### Directions
A) From the article on COVID-19 and pain relief, extract the passage that begins at the words "COVID-19 discovery paves" and stops after the words "one called neuropilin-1.", copying it word for word.
B) Please write what comes next in the article on COVID-19 and pain relief, picking up right after its final sentence.

Top of Text segment

COVID-19 discovery paves way for new class of non-opioid painkillers

A new study from the University of Arizona Health Sciences reports that SARS-CoV-2, the virus that can cause the respiratory disease COVID-19, gives those infected with it a pain-relieving effect, which ultimately makes it easier for the virus to spread between people. According to the researchers, this pain-relieving effect may explain why so many people are asymptomatic in the early days of the illness, an issue that is driving the spread of the virus.

At this point in the pandemic, researchers understand how the virus infects its human host: by leveraging the ACE2 receptor on cell membranes to enter the infected person's body. More recently, another study has identified a second receptor that may also be used by the SARS-CoV-2 virus to infect people, one called neuropilin-1.

The neuropilin receptor plays a big role in experiencing pain specifically when a protein called VEGF-A binds to it. The new study points out that SARS-CoV-2 binds to the neuropilin receptor in the same way as VEGF-A, reversing the pain signaling triggered by the latter protein. It only took "extremely low doses" of the SARS-CoV-2 spike protein to reverse the pain signaling caused by VEGF-A binding to the neuropilin receptors.

Bottom of Text segment
Top of Record excerpts

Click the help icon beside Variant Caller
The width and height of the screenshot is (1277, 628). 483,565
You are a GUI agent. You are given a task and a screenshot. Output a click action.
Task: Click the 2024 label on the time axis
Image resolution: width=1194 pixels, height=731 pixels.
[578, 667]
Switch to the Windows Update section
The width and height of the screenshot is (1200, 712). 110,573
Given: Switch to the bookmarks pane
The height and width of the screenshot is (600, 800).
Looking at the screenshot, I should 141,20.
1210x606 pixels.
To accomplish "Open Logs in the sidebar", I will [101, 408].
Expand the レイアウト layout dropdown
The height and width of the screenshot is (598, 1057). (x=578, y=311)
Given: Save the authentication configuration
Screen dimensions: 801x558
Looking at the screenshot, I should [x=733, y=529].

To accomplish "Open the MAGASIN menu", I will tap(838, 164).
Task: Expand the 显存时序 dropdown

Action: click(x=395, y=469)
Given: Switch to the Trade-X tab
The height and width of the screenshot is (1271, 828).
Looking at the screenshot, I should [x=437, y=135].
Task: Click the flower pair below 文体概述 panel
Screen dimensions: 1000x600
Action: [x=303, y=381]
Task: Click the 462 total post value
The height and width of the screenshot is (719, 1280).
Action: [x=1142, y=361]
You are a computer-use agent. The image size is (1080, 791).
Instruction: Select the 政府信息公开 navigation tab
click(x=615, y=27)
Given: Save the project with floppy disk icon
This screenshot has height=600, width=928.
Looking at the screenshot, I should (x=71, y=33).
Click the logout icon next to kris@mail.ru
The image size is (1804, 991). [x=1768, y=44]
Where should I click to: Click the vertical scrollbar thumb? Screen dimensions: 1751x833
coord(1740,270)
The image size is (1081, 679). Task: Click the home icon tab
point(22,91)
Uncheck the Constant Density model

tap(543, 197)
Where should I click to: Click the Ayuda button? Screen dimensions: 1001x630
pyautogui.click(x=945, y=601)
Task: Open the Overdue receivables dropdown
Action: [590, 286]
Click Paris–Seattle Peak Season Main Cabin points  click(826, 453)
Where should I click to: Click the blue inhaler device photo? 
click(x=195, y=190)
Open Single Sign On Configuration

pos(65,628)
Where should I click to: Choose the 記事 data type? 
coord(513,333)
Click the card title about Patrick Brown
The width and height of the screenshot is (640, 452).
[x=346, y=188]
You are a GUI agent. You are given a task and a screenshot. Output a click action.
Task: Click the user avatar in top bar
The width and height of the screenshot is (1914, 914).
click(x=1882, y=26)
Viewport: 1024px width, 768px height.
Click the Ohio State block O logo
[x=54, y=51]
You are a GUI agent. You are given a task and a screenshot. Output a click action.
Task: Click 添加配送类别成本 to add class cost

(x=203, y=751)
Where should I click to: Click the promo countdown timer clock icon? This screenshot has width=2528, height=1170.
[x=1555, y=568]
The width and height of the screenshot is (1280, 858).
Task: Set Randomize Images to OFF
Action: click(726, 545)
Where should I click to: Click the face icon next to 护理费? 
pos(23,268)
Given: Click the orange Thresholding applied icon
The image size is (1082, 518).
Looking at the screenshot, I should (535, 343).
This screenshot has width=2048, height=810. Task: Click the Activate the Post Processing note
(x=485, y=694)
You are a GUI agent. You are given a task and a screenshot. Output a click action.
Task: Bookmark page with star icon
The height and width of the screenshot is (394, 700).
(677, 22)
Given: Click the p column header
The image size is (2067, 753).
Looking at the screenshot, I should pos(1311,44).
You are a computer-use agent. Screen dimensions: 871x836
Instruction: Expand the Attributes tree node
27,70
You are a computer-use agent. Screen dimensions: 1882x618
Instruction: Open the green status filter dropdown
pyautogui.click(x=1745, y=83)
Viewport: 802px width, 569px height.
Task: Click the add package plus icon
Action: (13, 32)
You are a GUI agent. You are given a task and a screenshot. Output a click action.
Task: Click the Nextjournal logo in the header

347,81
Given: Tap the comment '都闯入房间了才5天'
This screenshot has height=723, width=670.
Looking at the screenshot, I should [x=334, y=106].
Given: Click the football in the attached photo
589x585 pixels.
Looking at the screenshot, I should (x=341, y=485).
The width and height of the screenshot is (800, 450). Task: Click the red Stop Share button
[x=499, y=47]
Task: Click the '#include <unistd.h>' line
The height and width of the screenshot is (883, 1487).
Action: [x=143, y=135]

Bottom of Record excerpts

### Responses to the exercise
A)
COVID-19 discovery paves way for new class of non-opioid painkillers

A new study from the University of Arizona Health Sciences reports that SARS-CoV-2, the virus that can cause the respiratory disease COVID-19, gives those infected with it a pain-relieving effect, which ultimately makes it easier for the virus to spread between people. According to the researchers, this pain-relieving effect may explain why so many people are asymptomatic in the early days of the illness, an issue that is driving the spread of the virus.

At this point in the pandemic, researchers understand how the virus infects its human host: by leveraging the ACE2 receptor on cell membranes to enter the infected person's body. More recently, another study has identified a second receptor that may also be used by the SARS-CoV-2 virus to infect people, one called neuropilin-1.

B)
This pain relief may explain why many people who contract SARS-CoV-2 are able to go up to several days without symptoms, or only with mild symptoms, all the while shedding the virus to everyone around them. Additional research on this is needed, however, to determine what kind of role the pain relief plays in the overall course of the virus.

As well, the researchers note that this finding has paved the way for a potential future class of non-opioid painkillers, something desperately needed in light of the addiction potential of these drugs. The study's corresponding author Dr. Rajesh Khanna explained:

We are moving forward with designing small molecules against neuropilin, particularly natural compounds, that could be important for pain relief. We have a pandemic, and we have an opioid epidemic. They're colliding. Our findings have massive implications for both. SARS-CoV-2 is teaching us about viral spread, but COVID-19 has us also looking at neuropilin as a new non-opioid method to fight the opioid epidemic.